The Crew of Mars500 in their mock spacecraft Source: ESA
Dordain's commitment to Mars travel is something to be expected, as the United States' NASA has set a goal of setting a man on Mars by the mid 2030s. The competition that this new announcement might bring could help increase the priority of a manned mission to Mars and push up the date. It would bring great prestige to the nation that could land the first man on Mars, much like the moon landing helped to solidify NASA's leadership in space.
A time frame for a joint Euro-Russian mission to Mars has yet to be set by the ESA or RKA, but as Mars500 culminates there will likely be an announcement on the matter. Igor Lisov, an analyst for the Moscow-based journal Novosti Kosmonavtike (Cosmonautic News) gave his own estimation of the time frame to the Voice of Russia saying "If they decide to implement an emergency program, the mission may be carried out in 10 years. If it is an ordinary one, then it will take 20 years. This is a long period of time." While this is not an official statement from either agency, it provides hope for those hoping to see a man on Mars in their lifetime. 
Cooperation between the two space agencies when it comes to Mars is not unprecedented.
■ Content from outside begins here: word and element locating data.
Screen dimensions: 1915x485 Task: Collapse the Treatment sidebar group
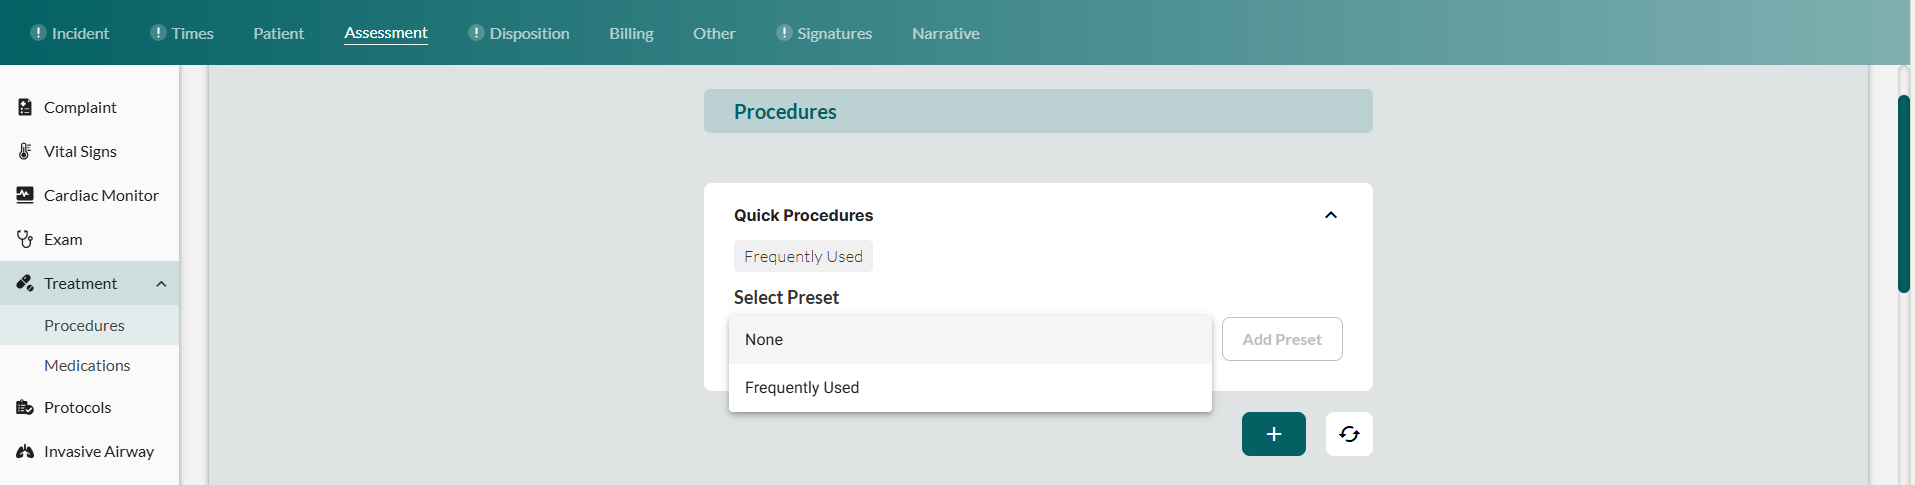coord(161,284)
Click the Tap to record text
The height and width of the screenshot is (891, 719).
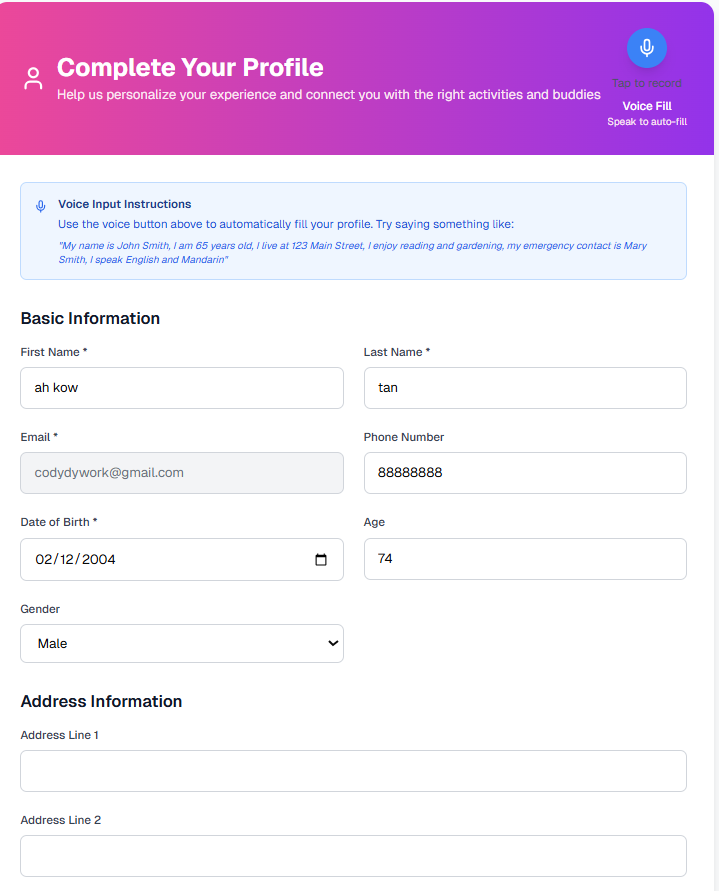tap(647, 83)
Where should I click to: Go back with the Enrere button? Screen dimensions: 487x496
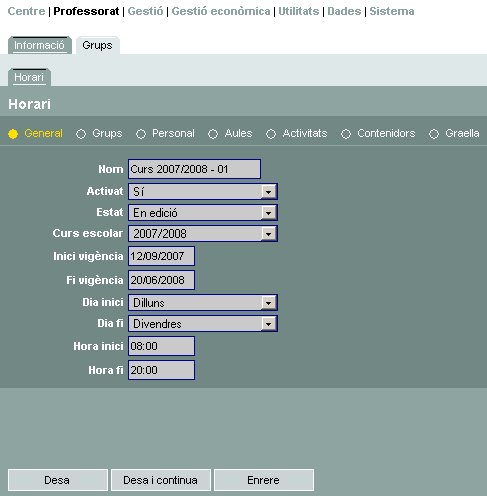click(264, 480)
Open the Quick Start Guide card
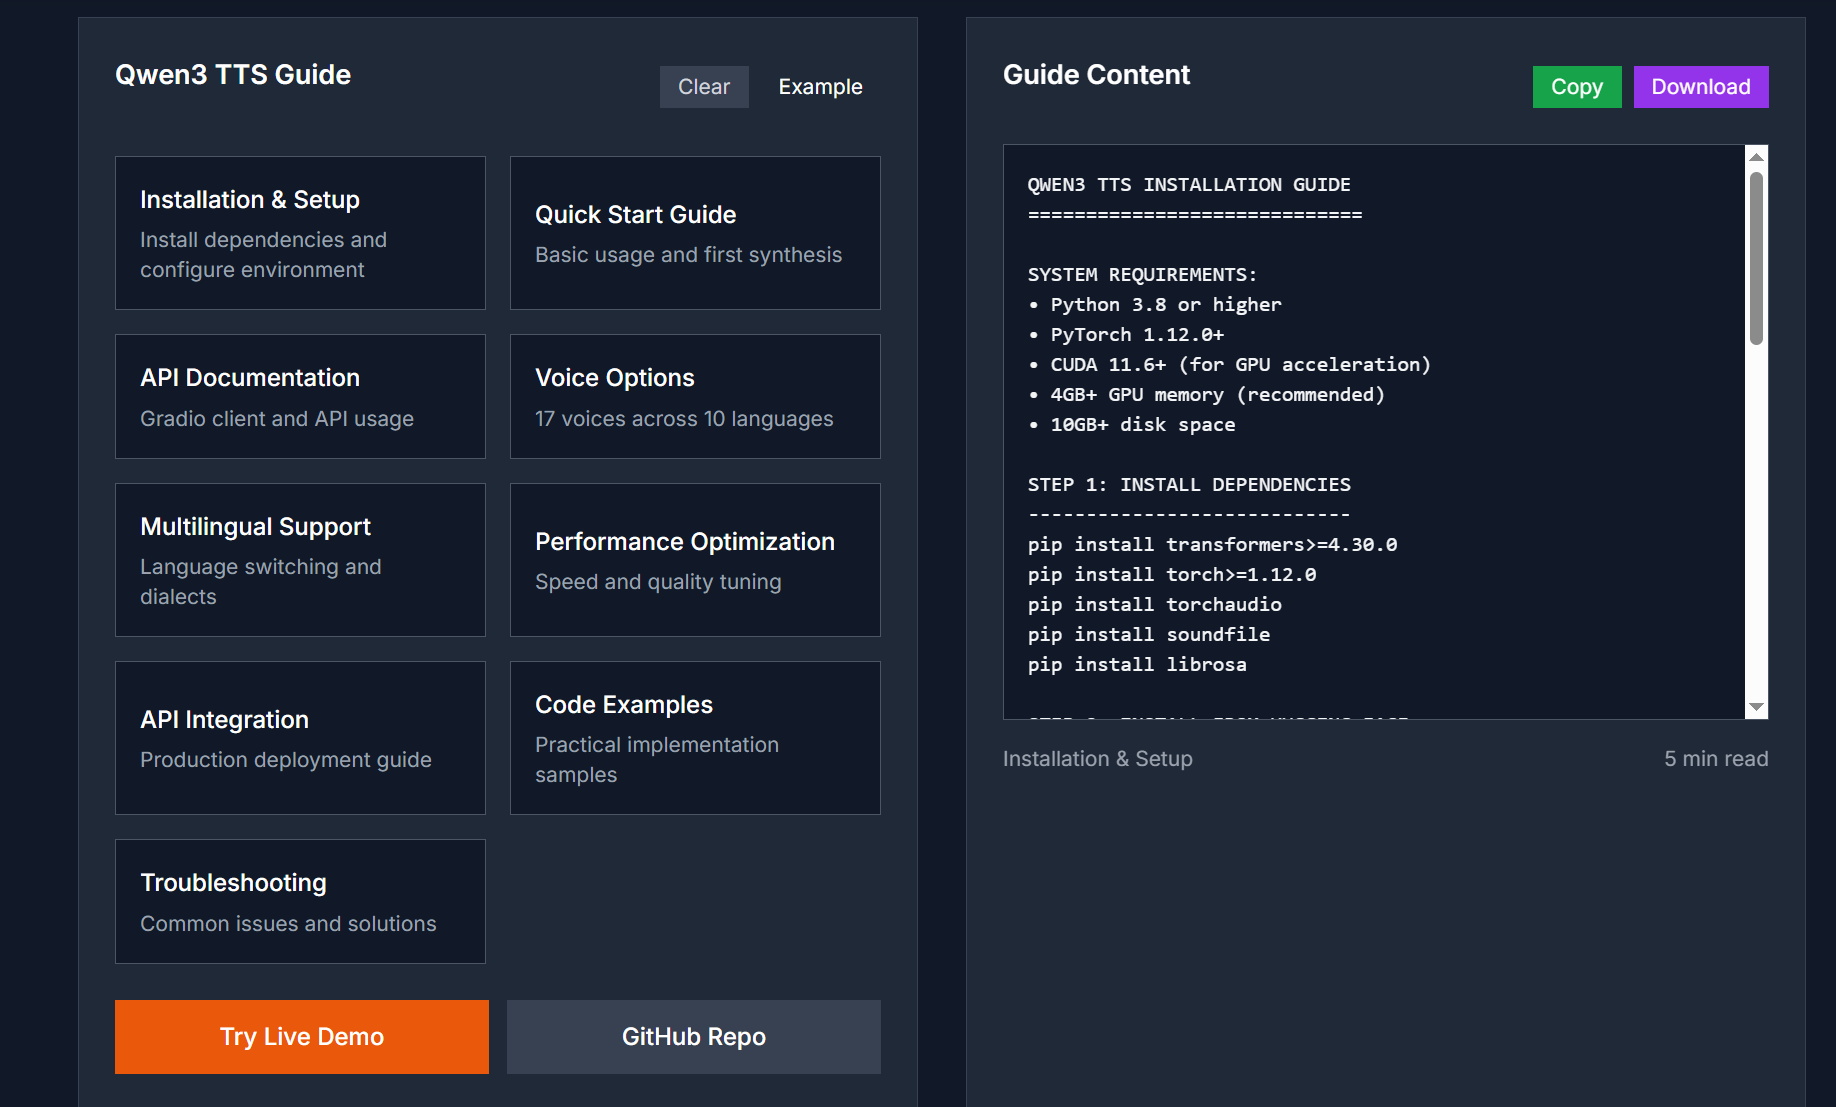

Both agencies, as well as NASA, have worked together since 2006 to develop EkzoMars (ExoMars), a Mars rover that will be launched from a Russian Proton Rocket in 2013 and supplied with both Russian and European equipment. 
ExoMars Rover
 It is firmly believed in Russian and Europe that future success with Mars travel and exploration will be made by working together. There are sure to be some exciting developments and/or announcements in the coming months as the Mars500 simulation comes to an end!